冷酷な御曹司に一途な愛を注ぎ込まれて
「母のことはそうだろうなとは思っていましたが、父が……私、父に会えますか?」
私の問いに一希さんは大きく頷いた。
「会えるよ。ここに来る前警察にも通報したし、パトカーがそろそろ着く頃じゃないかな」
一希さんの言葉通り、パトカーの音が街中に響いた。一希さんは車を少し動かし、近くの有料駐車場へと車を停めた。
「ここで様子を見ようか」
「……はい」
お母さんは捕まるのだろうか。お父さんは大丈夫なんだろうか。不安がよぎる中、一希さんに謝罪をする。

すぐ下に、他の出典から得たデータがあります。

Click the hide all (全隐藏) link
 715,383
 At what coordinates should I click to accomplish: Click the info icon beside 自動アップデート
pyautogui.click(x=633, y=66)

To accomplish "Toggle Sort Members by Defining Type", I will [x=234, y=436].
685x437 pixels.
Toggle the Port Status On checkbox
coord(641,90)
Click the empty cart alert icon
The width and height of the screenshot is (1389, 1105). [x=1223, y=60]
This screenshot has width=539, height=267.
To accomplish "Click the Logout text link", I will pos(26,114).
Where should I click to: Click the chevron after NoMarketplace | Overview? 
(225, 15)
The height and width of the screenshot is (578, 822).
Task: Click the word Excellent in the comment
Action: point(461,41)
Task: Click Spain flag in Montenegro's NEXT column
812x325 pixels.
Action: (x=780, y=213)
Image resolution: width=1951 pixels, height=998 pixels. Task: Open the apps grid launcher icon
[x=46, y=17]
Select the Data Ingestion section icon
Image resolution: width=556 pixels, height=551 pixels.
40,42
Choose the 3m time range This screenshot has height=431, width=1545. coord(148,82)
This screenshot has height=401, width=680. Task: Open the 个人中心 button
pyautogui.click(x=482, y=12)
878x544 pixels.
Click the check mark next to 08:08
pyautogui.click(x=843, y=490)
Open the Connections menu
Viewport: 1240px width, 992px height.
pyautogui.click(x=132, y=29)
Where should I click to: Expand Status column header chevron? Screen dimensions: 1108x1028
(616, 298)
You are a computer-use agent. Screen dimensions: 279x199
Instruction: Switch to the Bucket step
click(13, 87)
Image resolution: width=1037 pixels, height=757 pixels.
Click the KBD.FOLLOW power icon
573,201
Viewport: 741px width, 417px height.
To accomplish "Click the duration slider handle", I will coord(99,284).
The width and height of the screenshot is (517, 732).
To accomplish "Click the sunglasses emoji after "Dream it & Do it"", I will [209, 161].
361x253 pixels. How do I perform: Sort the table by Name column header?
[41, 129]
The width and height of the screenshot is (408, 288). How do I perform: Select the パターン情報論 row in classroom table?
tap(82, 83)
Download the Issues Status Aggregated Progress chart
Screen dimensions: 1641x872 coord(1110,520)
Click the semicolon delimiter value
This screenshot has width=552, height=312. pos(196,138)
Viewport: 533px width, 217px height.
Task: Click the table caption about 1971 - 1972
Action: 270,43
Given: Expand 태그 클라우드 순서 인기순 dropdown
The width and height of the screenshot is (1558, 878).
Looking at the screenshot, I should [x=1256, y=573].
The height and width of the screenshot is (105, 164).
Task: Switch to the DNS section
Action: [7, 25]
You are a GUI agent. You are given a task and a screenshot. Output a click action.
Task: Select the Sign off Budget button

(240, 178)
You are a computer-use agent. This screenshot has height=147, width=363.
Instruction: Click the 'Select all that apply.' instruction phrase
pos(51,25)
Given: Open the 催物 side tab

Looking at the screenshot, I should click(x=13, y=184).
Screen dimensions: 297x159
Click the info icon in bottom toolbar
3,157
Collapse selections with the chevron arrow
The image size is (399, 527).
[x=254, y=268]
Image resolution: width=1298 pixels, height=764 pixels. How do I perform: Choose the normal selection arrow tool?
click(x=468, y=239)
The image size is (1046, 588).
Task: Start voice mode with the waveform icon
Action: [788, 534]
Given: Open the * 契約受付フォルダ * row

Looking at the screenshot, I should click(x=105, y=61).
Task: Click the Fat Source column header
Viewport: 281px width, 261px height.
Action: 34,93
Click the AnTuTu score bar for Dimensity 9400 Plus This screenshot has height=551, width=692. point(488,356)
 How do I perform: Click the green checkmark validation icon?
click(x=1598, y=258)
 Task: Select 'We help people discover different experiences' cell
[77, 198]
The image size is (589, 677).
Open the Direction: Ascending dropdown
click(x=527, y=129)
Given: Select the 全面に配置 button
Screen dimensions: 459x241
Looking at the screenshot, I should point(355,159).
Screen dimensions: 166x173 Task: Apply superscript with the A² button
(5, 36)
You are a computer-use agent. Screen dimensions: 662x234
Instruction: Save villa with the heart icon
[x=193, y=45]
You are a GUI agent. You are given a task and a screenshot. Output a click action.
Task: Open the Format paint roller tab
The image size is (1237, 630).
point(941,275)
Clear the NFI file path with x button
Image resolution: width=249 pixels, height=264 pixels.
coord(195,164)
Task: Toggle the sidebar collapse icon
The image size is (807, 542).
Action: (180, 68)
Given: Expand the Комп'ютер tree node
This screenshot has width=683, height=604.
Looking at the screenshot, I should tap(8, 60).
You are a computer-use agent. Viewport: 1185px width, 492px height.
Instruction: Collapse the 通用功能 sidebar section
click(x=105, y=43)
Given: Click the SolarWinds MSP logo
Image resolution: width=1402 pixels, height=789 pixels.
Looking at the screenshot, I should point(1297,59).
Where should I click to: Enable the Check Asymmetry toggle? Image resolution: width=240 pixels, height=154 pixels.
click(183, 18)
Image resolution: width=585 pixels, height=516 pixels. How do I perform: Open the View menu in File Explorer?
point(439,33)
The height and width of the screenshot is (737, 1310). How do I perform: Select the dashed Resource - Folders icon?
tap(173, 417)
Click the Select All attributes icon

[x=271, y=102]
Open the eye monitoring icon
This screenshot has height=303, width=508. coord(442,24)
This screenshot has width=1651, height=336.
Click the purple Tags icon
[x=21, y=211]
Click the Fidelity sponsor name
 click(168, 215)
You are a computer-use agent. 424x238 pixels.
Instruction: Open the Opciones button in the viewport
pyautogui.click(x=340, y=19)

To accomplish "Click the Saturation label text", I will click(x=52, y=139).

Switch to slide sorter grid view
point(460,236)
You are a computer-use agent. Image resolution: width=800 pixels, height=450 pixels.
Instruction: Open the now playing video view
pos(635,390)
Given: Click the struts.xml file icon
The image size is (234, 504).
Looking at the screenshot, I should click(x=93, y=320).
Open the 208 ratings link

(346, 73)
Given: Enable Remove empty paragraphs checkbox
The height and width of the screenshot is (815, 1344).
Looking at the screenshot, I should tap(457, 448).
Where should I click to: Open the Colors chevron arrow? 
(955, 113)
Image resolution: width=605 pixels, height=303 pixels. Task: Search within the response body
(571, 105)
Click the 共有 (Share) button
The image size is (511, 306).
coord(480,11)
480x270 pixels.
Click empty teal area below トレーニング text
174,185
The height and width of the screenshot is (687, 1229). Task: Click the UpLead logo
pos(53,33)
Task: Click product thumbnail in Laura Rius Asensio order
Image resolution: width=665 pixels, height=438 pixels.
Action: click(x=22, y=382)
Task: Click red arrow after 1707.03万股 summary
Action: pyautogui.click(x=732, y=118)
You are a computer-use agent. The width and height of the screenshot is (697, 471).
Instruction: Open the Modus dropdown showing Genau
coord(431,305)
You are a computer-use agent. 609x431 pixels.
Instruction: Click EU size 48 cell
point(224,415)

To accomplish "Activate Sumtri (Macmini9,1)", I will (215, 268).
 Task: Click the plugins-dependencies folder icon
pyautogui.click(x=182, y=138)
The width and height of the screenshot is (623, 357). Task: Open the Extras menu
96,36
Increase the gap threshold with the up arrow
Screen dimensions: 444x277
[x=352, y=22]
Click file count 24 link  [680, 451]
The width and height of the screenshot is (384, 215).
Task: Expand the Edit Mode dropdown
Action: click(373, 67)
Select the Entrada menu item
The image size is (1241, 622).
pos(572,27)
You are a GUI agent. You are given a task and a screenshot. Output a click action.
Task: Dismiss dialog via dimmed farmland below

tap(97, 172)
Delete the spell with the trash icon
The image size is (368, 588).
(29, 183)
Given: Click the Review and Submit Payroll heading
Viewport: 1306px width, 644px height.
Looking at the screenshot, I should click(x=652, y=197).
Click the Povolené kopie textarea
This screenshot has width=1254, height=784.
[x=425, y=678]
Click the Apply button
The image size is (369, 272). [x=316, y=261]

「私一人で決めつけて、一人で突っ走って……スミマセンでした……母は私を夜の街に売ろうと考えていたみたいで、もう帰れないかもしれないと思うと怖くてたまらなかったです……」
「本当に無事で良かったよ。もしあの運転手が俺が用意した人じゃなかったら、詩織、今頃本当にヤバイよ」
「――っ、はい……ごめんなさい……私、一希さんに迷惑かけたくなくて……私は一希さんのこと、お店で働き始めた頃から好きでしたけど、一希さんはそうじゃないって思ったら胸が痛くて……」
謝罪ついでに自分の想いをぶつけてしまった。